How does Laravel protect against CSRF attacks

CSRF(cross-site request forgery) is a malicious attack that relies on an authenticated user’s identity to get unauthorized permissions and is now a very common attack.

Laravel has provided us with a mechanism for protecting against CSRF. Now let’s see how it works. The following code is based on Laravel 7.x and there is no big difference with other versions.

Laravel use Http/Middleware/app/Middleware VerifyCsrfToken.php to do CSRF protection, look at the source code:

namespace App\Http\Middleware;

use Illuminate\Foundation\Http\Middleware\VerifyCsrfToken as Middleware;

class VerifyCsrfToken extends Middleware
{
    /**
     * The URIs that should be excluded from CSRF verification.
     *
     * @var array
     */
    protected $except = [];
}

You’ll find that VerifyCsrfToken class directly inherits Illuminate\Foundation\Http\Middleware\VerifyCsrfToken, but provides the ability to add routes that don’t require CSRF protection (here because validation is not always required in some scenarios).

Let’s check the main code of Illuminate\Foundation\Http\Middleware\VerifyCsrfToken:

/**
     * Handle an incoming request.
     *
     * @param  \Illuminate\Http\Request  $request
     * @param  \Closure  $next
     * @return mixed
     *
     * @throws \Illuminate\Session\TokenMismatchException
     */
    public function handle($request, Closure $next)
    {
        if (
            $this->isReading($request) ||
            $this->runningUnitTests() ||
            $this->inExceptArray($request) ||
            $this->tokensMatch($request)
        ) {
            return tap($next($request), function ($response) use ($request) {
                if ($this->shouldAddXsrfTokenCookie()) {
                    $this->addCookieToResponse($request, $response);
                }
            });
        }

        throw new TokenMismatchException('CSRF token mismatch.');
    }

As we can see, the handle method evaluates the following four conditions:

  1. Is the request a read request such as GET, HEAD;
  2. Is the request for unit-test;
  3. Is it a request that does not need protection(is request in except array);
  4. Is the token verified;

If a request meets any of these condition, Laravel sets a token to the cookie and stores the token in session. The next write request has to send with this token.
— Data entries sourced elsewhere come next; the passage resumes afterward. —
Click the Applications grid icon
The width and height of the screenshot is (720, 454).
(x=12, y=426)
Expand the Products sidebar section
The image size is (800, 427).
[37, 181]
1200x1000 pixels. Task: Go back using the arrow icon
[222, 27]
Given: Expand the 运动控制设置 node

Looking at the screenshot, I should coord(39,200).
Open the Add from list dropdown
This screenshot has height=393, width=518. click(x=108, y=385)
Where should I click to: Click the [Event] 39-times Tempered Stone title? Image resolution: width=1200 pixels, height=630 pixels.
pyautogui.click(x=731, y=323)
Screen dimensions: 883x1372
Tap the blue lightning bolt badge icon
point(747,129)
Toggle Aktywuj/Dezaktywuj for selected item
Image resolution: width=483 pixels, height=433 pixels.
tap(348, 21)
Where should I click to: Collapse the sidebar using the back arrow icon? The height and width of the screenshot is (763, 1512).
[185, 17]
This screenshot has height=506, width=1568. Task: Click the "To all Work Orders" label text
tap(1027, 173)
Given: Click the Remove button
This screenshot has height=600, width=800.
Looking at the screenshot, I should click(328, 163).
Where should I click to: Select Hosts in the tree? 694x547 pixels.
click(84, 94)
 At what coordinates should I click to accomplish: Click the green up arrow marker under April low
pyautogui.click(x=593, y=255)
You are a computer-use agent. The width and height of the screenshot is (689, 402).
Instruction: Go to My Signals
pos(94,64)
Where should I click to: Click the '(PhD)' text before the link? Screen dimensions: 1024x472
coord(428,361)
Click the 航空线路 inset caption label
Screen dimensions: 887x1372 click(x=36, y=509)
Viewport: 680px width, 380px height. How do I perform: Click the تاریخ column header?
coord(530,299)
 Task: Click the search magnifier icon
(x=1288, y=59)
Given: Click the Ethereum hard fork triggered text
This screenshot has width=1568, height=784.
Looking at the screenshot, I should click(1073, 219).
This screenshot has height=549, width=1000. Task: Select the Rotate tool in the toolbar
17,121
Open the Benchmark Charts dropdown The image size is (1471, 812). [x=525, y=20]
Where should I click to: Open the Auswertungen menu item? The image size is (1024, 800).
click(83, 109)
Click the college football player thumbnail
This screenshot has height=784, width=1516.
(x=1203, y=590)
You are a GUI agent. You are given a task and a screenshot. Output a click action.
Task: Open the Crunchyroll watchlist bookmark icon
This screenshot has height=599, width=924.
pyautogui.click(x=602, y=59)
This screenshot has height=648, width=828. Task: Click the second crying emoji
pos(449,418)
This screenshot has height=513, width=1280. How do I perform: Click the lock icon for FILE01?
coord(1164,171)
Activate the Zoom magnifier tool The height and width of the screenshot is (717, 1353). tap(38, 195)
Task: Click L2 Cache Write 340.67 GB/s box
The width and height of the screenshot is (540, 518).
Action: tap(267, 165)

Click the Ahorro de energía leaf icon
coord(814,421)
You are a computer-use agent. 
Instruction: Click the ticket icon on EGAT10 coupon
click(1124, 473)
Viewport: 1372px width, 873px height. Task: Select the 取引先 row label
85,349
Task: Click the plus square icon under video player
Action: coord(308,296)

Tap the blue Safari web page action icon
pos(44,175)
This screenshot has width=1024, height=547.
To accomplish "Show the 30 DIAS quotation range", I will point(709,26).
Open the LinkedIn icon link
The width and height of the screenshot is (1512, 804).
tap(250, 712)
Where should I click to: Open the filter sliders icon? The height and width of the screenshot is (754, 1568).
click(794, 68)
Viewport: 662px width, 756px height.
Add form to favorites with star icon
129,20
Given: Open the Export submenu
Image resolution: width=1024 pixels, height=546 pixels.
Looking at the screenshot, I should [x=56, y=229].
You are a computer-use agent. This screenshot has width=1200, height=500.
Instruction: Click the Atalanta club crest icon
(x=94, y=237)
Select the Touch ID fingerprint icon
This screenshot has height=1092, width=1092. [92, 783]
Next, let’s look at how tokensMatch method verify the token:

   /**
     * Determine if the session and input CSRF tokens match.
     *
     * @param  \Illuminate\Http\Request  $request
     * @return bool
     */
    protected function tokensMatch($request)
    {
        $token = $this->getTokenFromRequest($request);

        return is_string($request->session()->token()) &&
               is_string($token) &&
               hash_equals($request->session()->token(), $token);
    }

    /**
     * Get the CSRF token from the request.
     *
     * @param  \Illuminate\Http\Request  $request
     * @return string
     */
    protected function getTokenFromRequest($request)
    {
        $token = $request->input('_token') ?: $request->header('X-CSRF-TOKEN');

        if (! $token && $header = $request->header('X-XSRF-TOKEN')) {
            $token = CookieValuePrefix::remove($this->encrypter->decrypt($header, static::serialized()));
        }

        return $token;
    }

First, tokensMatch method gets the token value in the request through getTokenFromRequest method, and then compares it with the value in the session to determine whether it is consistent.

The above is how Laravel guards against CSRF attack, any callback is appreciated.